§ **EXERCISE INSTRUCTIONS**:
If a record holds a picture, please leave the picture out and copy the rest of the record exactly.

§ **EXTRACTED MATERIAL**:
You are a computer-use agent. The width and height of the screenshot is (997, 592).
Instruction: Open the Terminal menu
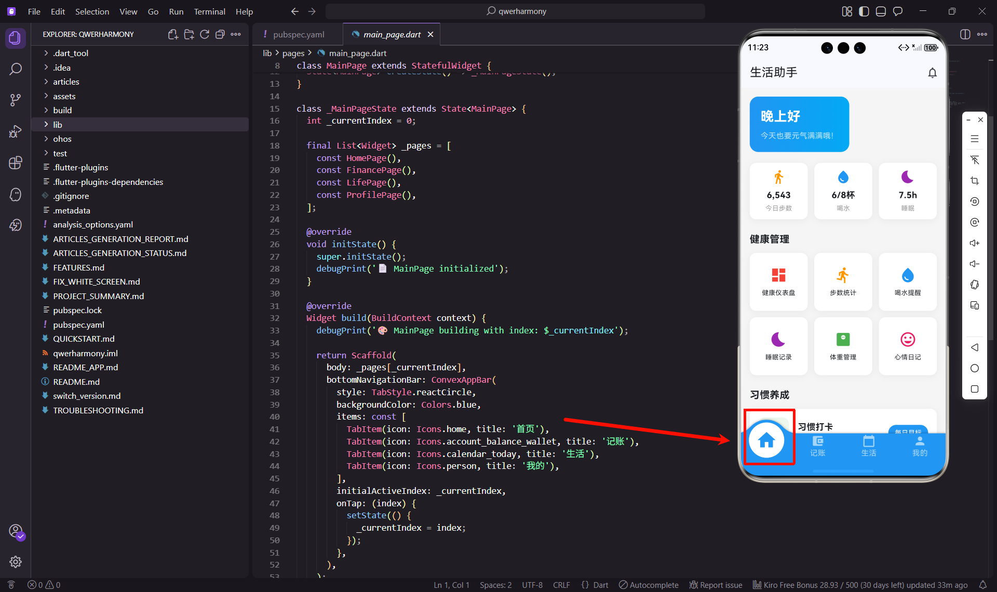tap(209, 11)
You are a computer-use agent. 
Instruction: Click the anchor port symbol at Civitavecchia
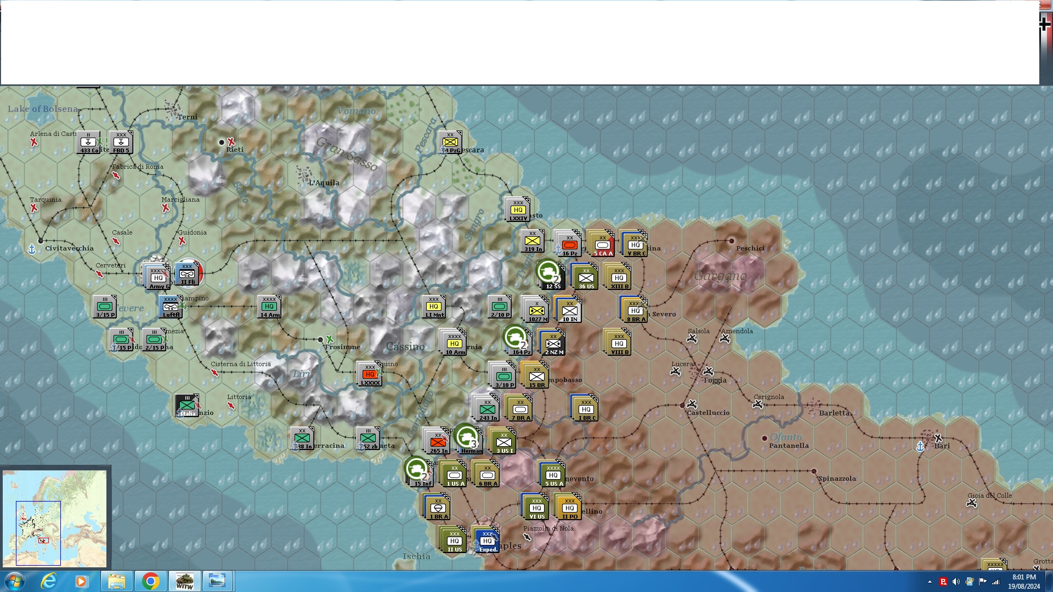[x=32, y=248]
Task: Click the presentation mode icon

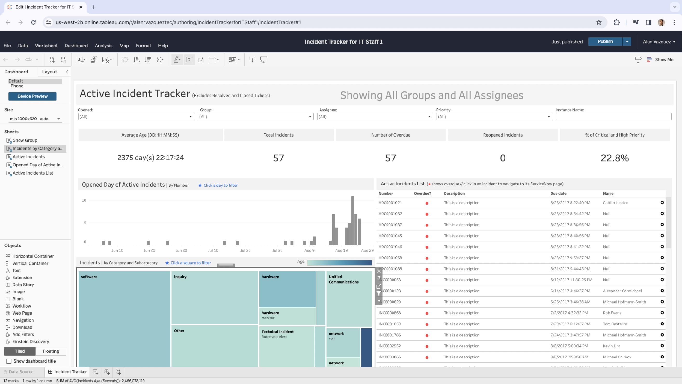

§ **EXERCISE OUTPUT**:
You are a computer-use agent. The width and height of the screenshot is (997, 592).
Instruction: Open the Terminal menu
tap(209, 11)
You are a computer-use agent. 
Instruction: Click the anchor port symbol at Civitavecchia
[x=32, y=248]
Task: Click the presentation mode icon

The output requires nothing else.